ON SEPTEMBER 24, 2020, a six-seat Piper took off from Cranfield Airport in Great Britain. It flew for eight minutes, topping out at 1,000 feet and 115 mph. It trailed no exhaust, emitting only water, because it was powered by fuel cells running on four and a half pounds of earth's lightest gas. With that flight, ZeroAvia had demonstrated the world's first commercial-scale aircraft powered by hydrogen.

Green grid or no, some of the heaviest users of fossil fuels--like airplanes and ships--can't easily run on electricity. And while aviation accounts for "only" 2 to 3 percent of global CO2 output today, it's slated to contribute 10 times that share by 2050--partly because air travel is booming, but also because burning jet fuel produces nitrogen oxides that trap even more heat than CO2.

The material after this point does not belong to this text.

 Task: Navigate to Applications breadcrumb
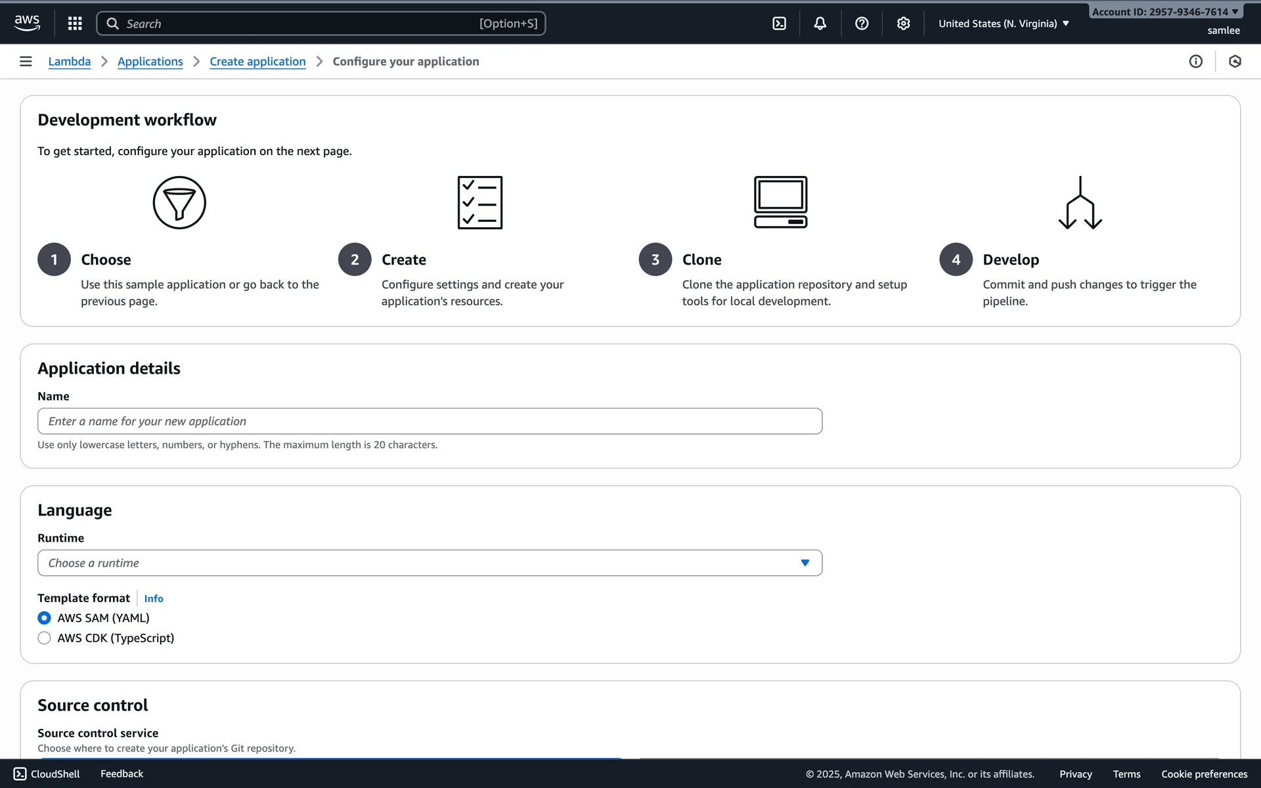pos(150,61)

ZeroAvia founder and CEO Val Miftakhov sees this as an opportunity as obvious as it is urgent. "For large commercial aircraft, long distance is a requirement," he says. "You have to produce a lot of power. Batteries won't work. Sustainability fuels are either not scalable or too expensive. Pretty quickly, you end up with hydrogen."

Miftakhov, 54, grew up in the former Soviet Union, came to Princeton in 1997 for a physics PhD, and then struck out for Silicon Valley. After stints at McKinsey, Google, and an EV-infrastructure startup--and earning his pilot's license--he launched ZeroAvia in 2017 with the lofty goal of decarbonizing flight. "I wanted to focus on what actually matters," he says, "as opposed to just working on cool tech."

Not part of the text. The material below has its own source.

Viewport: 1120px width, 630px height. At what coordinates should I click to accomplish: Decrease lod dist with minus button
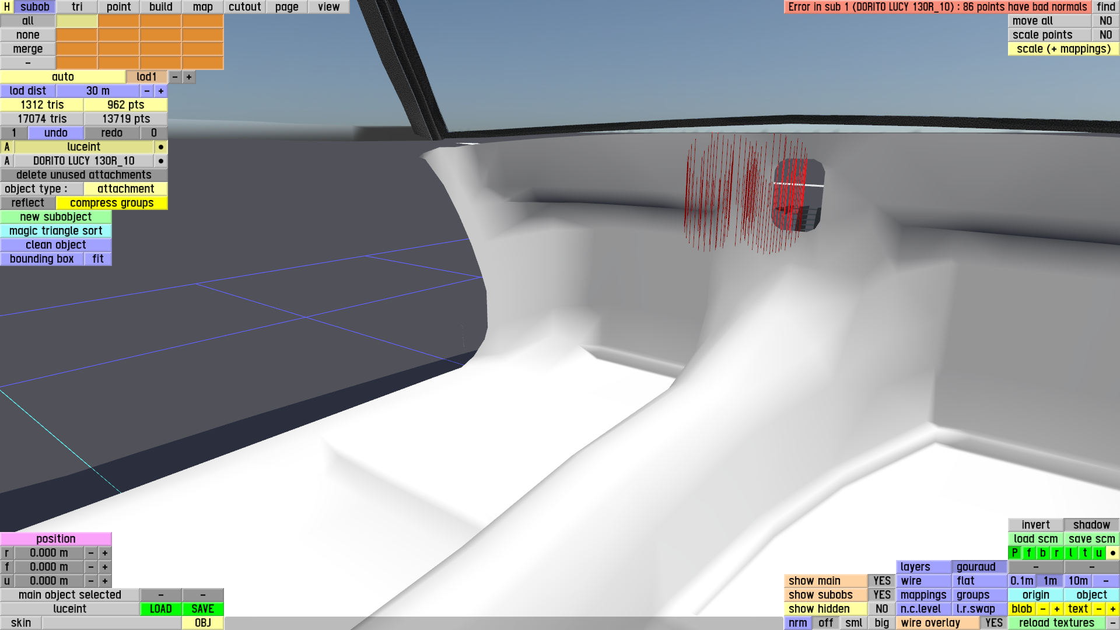click(147, 91)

And he had a practical idea: Instead of creating wholly new aircraft, ZeroAvia would retrofit planes with hydrogen-powered fuel cells, replacing their powertrains but leaving the bodies mostly untouched. That would cut design costs, ease regulatory approvals, and--crucially--speed commercialization.

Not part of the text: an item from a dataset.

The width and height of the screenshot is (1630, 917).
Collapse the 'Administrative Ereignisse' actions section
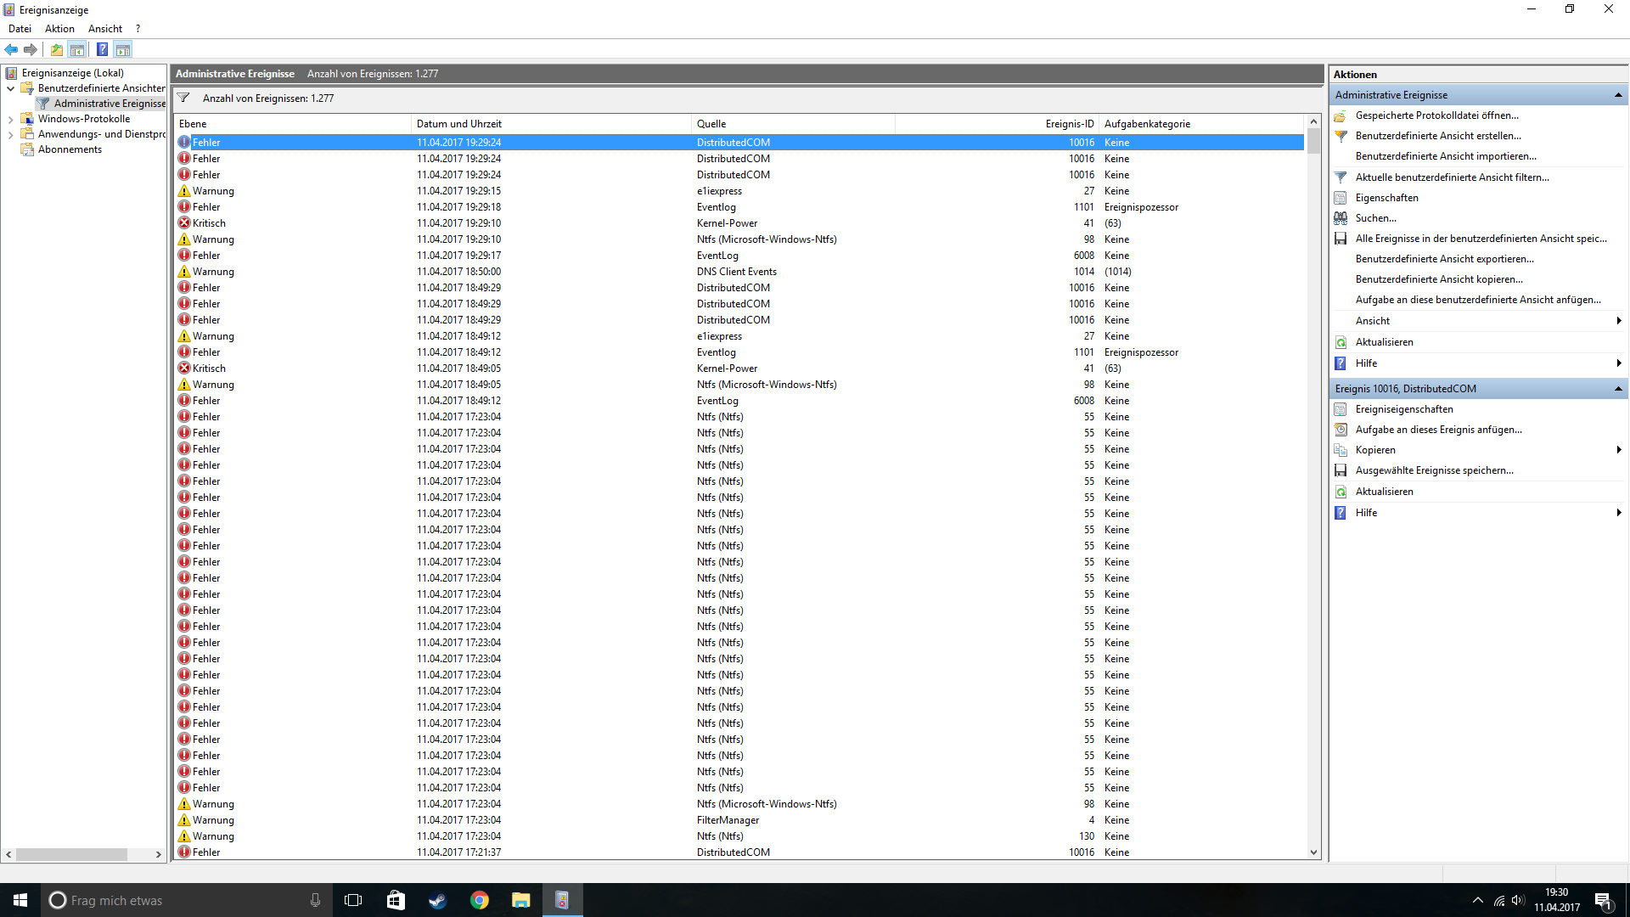[1618, 95]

In 2018, Miftakhov and his team began by running test vehicles--at first an El Camino, then light aircraft--on battery-generated electricity to show they could power a plane with something other than jet fuel. Now, they are demonstrating that their setup can generate thrust from pure hydrogen, which produces cleaner energy than any source on--or above--earth. Later this year, Miftakhov plans to fly a 19-seater, a milestone on his timeline of making retrofits available by 2024. A 50-seater, and the chance for real change, is slated for 2026.

Which raises the big question: Can ZeroAvia, now with 120 ­employees, keep packing bigger fuel cells into bigger planes? Major airlines United and Alaska Air must think so. They invested in late 2021, when ZeroAvia raised $35 million in venture capital, bringing its total investor funding to $120 million.

The capital comes none too soon. "An aircraft lasts 30 years," says Miftakhov. "So if you have a 2050 target and subtract 30 years, that's two years ago. You already had to start changing. Basically, we have negative time to act."